__Recorded data__
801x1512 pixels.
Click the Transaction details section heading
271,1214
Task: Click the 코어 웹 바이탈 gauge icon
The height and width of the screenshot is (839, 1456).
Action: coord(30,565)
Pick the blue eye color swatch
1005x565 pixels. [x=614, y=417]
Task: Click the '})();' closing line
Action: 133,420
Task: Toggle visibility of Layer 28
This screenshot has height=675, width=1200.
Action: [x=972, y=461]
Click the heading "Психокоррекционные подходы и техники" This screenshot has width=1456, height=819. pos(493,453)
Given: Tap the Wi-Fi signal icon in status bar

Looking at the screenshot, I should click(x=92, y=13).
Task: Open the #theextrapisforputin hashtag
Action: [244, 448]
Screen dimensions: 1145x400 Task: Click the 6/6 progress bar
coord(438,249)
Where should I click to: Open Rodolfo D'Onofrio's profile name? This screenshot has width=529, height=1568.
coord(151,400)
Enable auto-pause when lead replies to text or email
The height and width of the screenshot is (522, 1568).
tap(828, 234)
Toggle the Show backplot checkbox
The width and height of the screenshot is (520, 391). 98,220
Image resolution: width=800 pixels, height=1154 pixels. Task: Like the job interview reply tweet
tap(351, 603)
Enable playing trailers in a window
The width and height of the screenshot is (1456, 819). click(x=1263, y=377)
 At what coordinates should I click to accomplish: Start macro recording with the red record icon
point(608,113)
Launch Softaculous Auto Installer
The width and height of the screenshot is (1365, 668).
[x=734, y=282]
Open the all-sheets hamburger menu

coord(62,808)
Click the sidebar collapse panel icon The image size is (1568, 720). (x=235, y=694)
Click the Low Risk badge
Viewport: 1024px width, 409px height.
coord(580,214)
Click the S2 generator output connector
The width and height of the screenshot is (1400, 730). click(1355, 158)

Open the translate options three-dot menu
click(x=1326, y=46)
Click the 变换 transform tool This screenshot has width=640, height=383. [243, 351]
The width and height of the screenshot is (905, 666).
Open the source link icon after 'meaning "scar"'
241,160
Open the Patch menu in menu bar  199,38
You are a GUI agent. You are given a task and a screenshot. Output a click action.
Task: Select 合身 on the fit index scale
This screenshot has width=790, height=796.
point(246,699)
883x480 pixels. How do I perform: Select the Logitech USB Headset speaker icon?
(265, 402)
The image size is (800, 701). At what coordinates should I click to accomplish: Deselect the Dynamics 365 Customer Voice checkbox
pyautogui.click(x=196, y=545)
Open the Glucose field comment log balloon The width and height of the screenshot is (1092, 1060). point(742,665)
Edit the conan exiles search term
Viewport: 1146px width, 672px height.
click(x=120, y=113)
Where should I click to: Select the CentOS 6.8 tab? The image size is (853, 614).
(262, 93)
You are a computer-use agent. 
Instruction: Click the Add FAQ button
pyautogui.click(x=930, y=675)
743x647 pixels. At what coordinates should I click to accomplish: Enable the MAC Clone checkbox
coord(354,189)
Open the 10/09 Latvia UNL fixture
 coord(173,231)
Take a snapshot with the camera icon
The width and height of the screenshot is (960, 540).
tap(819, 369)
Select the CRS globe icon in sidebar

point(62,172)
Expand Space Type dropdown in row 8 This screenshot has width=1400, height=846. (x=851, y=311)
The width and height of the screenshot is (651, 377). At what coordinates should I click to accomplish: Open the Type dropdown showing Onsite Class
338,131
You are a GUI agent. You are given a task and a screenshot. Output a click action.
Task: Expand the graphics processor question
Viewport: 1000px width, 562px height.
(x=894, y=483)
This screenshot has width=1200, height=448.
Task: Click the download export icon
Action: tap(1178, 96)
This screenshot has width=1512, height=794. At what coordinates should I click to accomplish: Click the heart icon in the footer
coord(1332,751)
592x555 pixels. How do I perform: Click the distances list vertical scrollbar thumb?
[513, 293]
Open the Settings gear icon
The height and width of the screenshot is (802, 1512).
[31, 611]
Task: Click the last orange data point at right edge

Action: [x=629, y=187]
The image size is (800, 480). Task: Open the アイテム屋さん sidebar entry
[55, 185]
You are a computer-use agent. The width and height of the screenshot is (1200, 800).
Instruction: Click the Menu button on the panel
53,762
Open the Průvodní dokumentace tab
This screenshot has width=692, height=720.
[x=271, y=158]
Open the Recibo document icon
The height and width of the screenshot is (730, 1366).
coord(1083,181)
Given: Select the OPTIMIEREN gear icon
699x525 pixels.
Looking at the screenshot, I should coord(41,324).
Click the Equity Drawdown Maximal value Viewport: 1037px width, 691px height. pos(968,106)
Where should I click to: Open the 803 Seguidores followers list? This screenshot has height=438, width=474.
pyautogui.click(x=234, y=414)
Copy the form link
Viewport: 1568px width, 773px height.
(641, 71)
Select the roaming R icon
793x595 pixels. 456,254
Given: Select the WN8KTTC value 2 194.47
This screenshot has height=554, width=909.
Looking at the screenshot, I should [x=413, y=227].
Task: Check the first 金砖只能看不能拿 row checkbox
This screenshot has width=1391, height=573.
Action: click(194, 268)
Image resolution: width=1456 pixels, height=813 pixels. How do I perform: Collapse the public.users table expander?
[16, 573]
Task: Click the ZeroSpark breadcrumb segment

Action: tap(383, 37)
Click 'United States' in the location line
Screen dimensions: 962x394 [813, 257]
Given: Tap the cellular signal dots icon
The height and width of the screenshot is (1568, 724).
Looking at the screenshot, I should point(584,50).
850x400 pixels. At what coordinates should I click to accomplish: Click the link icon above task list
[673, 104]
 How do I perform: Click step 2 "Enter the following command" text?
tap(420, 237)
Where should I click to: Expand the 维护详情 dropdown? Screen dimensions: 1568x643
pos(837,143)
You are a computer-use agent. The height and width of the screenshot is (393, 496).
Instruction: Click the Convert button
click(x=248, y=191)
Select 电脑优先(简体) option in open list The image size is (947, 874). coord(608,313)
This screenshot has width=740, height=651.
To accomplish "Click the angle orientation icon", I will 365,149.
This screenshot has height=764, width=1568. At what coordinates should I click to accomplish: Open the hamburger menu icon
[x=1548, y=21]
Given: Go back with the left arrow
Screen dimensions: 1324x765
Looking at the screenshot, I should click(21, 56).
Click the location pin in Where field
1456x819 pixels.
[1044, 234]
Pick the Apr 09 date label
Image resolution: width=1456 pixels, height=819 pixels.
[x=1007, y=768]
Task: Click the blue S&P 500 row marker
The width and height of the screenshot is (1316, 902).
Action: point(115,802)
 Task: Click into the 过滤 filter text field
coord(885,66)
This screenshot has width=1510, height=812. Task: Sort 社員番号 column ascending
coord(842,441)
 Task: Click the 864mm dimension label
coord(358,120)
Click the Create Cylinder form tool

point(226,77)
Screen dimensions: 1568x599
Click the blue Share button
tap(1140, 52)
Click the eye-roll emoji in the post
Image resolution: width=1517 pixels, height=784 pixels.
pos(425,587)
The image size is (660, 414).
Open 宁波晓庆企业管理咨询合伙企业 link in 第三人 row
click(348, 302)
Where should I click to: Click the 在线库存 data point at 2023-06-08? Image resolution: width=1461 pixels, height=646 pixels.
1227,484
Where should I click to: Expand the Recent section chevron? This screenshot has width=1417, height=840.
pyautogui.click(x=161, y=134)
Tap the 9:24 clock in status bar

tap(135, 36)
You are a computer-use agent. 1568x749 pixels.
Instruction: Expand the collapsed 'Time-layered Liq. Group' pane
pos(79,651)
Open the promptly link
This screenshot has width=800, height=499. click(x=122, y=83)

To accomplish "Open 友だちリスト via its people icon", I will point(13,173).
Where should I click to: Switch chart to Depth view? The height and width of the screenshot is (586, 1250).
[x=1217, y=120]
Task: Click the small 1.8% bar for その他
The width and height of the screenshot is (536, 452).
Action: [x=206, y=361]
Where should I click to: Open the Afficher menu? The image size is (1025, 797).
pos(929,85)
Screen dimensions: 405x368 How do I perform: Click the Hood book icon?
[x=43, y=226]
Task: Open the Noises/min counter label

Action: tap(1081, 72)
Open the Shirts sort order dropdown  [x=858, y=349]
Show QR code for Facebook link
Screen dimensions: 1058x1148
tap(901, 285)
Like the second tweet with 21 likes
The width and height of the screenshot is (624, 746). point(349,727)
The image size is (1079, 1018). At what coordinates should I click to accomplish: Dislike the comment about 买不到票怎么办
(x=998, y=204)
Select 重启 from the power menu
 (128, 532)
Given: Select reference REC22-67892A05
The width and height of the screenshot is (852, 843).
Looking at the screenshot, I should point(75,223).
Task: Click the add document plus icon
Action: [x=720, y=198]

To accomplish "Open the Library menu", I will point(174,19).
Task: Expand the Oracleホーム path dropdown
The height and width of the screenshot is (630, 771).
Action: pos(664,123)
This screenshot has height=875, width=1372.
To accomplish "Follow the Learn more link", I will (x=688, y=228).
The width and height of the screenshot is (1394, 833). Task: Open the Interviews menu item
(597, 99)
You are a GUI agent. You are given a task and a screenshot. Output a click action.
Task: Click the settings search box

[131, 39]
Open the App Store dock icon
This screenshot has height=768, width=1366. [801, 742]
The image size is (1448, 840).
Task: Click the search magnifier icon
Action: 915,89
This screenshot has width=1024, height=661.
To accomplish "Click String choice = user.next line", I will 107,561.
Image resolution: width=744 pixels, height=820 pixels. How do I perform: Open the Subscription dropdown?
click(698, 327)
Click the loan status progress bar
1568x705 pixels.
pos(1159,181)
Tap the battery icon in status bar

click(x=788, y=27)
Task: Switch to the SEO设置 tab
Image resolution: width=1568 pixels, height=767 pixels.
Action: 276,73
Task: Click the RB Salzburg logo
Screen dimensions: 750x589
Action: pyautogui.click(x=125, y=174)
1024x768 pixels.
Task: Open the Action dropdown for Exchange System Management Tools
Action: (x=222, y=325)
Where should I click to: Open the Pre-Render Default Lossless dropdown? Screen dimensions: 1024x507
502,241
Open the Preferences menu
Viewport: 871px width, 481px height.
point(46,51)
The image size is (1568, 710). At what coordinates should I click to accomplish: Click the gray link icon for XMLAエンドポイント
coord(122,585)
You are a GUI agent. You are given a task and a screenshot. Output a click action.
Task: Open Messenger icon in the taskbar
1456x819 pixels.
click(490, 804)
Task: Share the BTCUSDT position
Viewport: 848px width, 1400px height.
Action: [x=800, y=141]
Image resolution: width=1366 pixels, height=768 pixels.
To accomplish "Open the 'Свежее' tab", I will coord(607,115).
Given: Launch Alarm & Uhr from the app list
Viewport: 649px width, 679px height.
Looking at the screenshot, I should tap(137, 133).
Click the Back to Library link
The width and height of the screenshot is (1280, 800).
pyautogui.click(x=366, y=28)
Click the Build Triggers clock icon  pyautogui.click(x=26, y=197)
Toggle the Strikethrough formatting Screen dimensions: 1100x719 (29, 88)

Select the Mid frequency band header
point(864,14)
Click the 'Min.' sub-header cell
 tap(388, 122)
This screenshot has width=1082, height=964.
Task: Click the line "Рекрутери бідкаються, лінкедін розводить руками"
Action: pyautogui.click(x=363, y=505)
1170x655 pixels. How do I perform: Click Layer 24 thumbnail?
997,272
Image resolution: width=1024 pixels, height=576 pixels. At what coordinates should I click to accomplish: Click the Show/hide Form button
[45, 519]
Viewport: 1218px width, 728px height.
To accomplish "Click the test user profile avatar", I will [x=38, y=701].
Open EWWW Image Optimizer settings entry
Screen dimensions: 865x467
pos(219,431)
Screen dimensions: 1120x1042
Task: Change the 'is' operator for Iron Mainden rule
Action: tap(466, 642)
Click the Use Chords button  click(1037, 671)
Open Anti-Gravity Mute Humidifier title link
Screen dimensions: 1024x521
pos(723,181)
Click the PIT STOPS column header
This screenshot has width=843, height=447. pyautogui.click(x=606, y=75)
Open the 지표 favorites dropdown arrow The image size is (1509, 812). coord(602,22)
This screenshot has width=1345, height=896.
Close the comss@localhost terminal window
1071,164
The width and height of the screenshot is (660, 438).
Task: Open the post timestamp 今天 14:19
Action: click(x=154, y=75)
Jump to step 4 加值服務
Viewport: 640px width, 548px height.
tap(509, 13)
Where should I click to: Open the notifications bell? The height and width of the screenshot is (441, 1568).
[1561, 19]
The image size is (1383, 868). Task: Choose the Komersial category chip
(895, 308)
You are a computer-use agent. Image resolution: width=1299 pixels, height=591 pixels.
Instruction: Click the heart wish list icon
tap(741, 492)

__Written request__
Rewrite the stretch of lines from the one containing "Screen dimensions: 1568x599" through the one containing "click(348, 302)", putting "laughing" in place of "eye-roll" and keeping everything else the same.

__Answer to the problem__
Screen dimensions: 1568x599
Click the blue Share button
tap(1140, 52)
Click the laughing emoji in the post
Image resolution: width=1517 pixels, height=784 pixels.
pos(425,587)
The image size is (660, 414).
Open 宁波晓庆企业管理咨询合伙企业 link in 第三人 row
click(348, 302)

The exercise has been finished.